- Opening Delimiter -

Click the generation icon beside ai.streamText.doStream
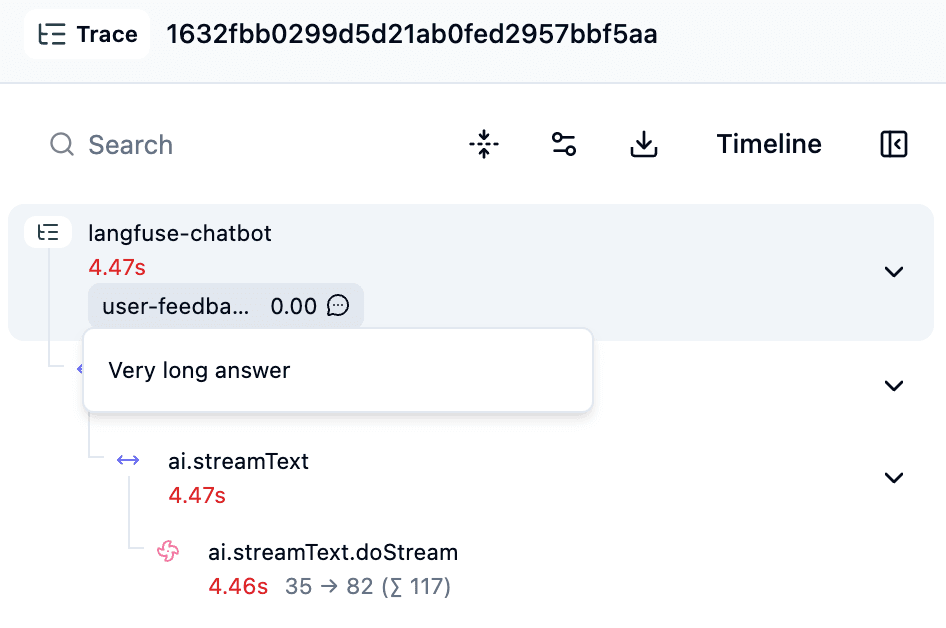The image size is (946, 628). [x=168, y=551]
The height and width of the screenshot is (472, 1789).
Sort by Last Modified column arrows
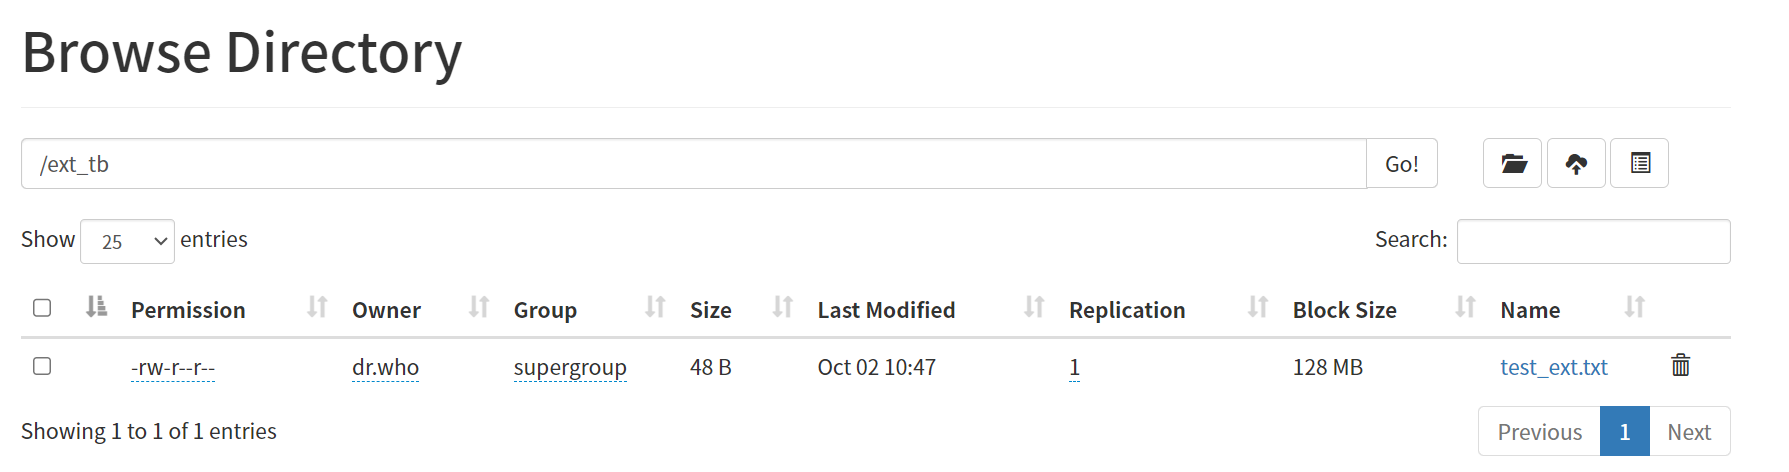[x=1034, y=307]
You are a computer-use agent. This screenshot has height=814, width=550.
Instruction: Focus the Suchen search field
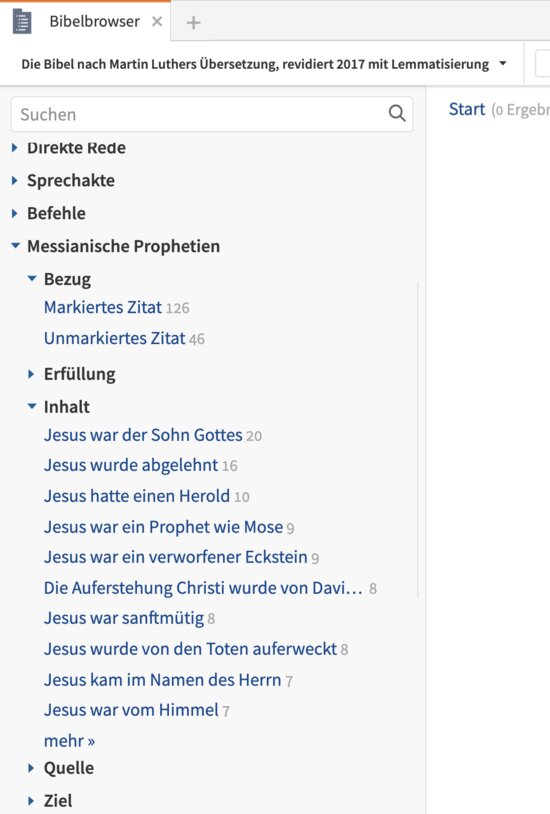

- Closing Delimiter -

◆ **Work to be completed**
Repeat the material exactly and drop each image.

◆ **Result for this exercise**
Click the generation icon beside ai.streamText.doStream
The image size is (946, 628). [x=168, y=551]
The height and width of the screenshot is (472, 1789).
Sort by Last Modified column arrows
[x=1034, y=307]
You are a computer-use agent. This screenshot has height=814, width=550.
Instruction: Focus the Suchen search field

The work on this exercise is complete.